J'ai sursauté en entendant les applaudissements à son arrivée sur le plateau. Les applaudissements, ce n'est pas spontané aux émissions de variétés; c'est planifié et commandé par un «meneur de claque». C'est donc une décision du producteur. Or, dans le cas de Zambito, c'était de trop. L'homme a admis avoir corrompu des gens et participé à un système de collusion qui a coûté des millions de dollars aux contribuables. Il ne méritait pas un tel accueil.

J'ai également sursauté lorsqu'il a répondu que s'il a déballé son sac devant la commission Charbonneau, c'est parce qu'il était assermenté...

Come on! Il y a des limites à rire du monde! Ce gars-là a joué dans les corridors de la mafia, il a truqué des appels d'offres, il a tenté d'empêcher la tenue d'élections municipales à Boisbriand, et il faudrait croire que son serment veut dire quelque chose? Ce n'est pas crédible. S'il a parlé, c'est parce qu'il s'est fait prendre et qu'il n'avait pas le choix.

Le clou de la soirée, c'est quand on lui a demandé combien coûtent les «extras» à sa pizzeria. C'était un beau jeu de mots, mais pas dans un tel contexte.
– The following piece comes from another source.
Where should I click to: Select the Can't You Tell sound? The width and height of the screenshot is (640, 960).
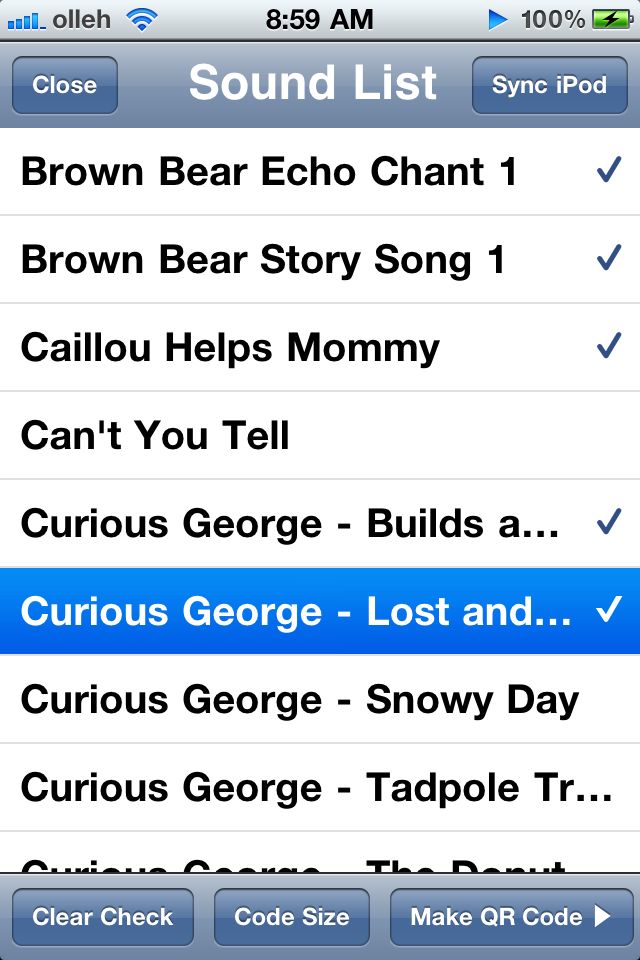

Bref, c'était de mauvais goût, et il me semble que Guy A. devrait s'interroger. Tout le monde en parle joue sur deux tableaux : les émissions de variétés et les émissions d'affaires publiques. Les vedettes et les politiciens s'y côtoient régulièrement. On ne peut pas traiter tout le monde sur le même pied. Zambito a été traité comme une vedette.

Le titre de la chronique de mon collègue Richard Therrien, dans le journal de lundi, décrivait très bien la situation : «De zéro à héros?» Zambito ne méritait pas le traitement réservé aux héros.

Les décrocheurs

L'ancien ministre Jean Cournoyer est monté dimanche dans la barque de ceux qui prônent la gratuité de l'éducation postsecondaire. M. Cournoyer a utilisé le même argument qu'on nous a servi le printemps dernier pendant la crise étudiante, à savoir que l'éducation est le meilleur investissement que puisse faire une société. Je veux bien. Mais avant d'investir l'argent qu'on n'a pas dans la gratuité à l'université, ne serait-il pas préférable de concentrer nos efforts sur le décrochage au secondaire?

Le Québec est la province canadienne où le taux de décrochage est le plus élevé. Terre-Neuve et toutes les provinces de l'Atlantique font mieux que nous. À quoi ça sert la gratuité à l'université, si nos jeunes n'en profitent pas parce qu'ils ont décroché au secondaire?

Il me semble que s'il y a une urgence dans le monde de l'éducation, c'est d'abord d'amener le plus grand nombre possible de jeunes jusqu'au cégep, et ensuite à l'université. S'il faut commencer quelque part, c'est par le début, non?